Según explica el denunciante, los hechos se iniciaron "tras el fallecimiento de un señor, sin dejar herencia, por lo que se produjeron una serie de desavenencias entre los familiares por sus bienes... Y una compañera del Colegio de Abogados de Lanzarote, se hizo cargo del asesoramiento de la viuda del fallecido... Pero el tiempo fue pasando, y según me confesó su representada, esa abogada le decía que el caso estaba perdido, y que no iban a sacar nada". Siempre según su testimonio, "cuando apenas quedaba un día para que finalizara el plazo de presentación del recurso, la señora me llamó, y me pidió que me hiciera cargo de su caso. Así que, como ordena el procedimiento, firmó un documento renunciando a la representación de esa abogada, cediéndome la venia a mi... Y yo, dentro del plazo previsto, le remití el documento por email a la citada letrada".
Lo cierto es que con la intervención de última hora del abogado denunciante, "pudimos ganar el caso, respetándose los deseos de la viuda del fallecido", según afirma. Añadiendo que "yo llevé el caso, con renuncia expresa a cobrar honorarios".
- 15 días de suspensión y 1000 euros de multa
Si embargo, seis días después, la letrada acudió al Colegio de Abogados de Lanzarote, denunciando a su sustituto por "falta grave" al no haberle "pasado la venia". E inmediatamente le solicitaron "15 días de suspensión y 1000 euros de multa", dándole 10 días para recurrir.
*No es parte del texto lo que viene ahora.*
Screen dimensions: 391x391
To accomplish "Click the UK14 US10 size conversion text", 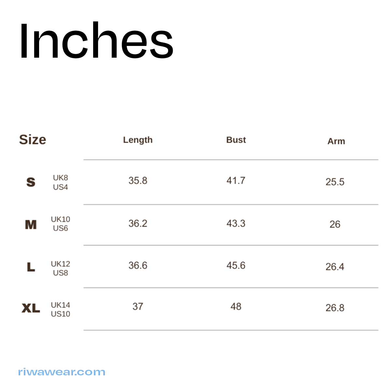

Según relata el denunciante, "inmediatamente presenté las pruebas, con el correo electrónico que demostraba que le pasé la venia a la abogada por correo electrónico... Incluso ella reconoció que lo había visto". Sin embargo, "el Colegio de Abogados no lo vio así, y dictó UNA RESOLUCIÓN ARBITRARIA Y PREVARICADORA".
Ante tal circunstancia, la propia clienta del abogado (que ganó el caso) puso los hechos en conocimiento del Juzgado de Guardia.
- Consejo Canario de Colegios de Abogados
El denunciante, tras asegurar que ICALAN se ha convertido en "un club privado elitista" donde los socios se "afilian a dos colegios a la vez", se ha dirigido al Consejo Canario de Colegios de Abogados para denunciar que "lejos de velar por la independencia de sus colegiados conforme a los artículos 45 y 58 del Estatuto General de la Abogacía (EGAE), actúa de forma sistemática en contra de los intereses del colegiado a pesar del cobro de las cuotas mensuales".
Por ello pide "la disolución de la corporación y la integración de los colegiados de Lanzarote en el Colegio de la Abogacía de Las Palmas". Alegando "como base sólida el modelo de Fuerteventura, donde la dependencia de una estructura provincial garantiza una mayor imparcialidad y eficacia evitando el corporativismo local que, en este caso, ha permitido que un letrado sea investigado prospectivamente sin que su colegio mueva un solo dedo para protegerle".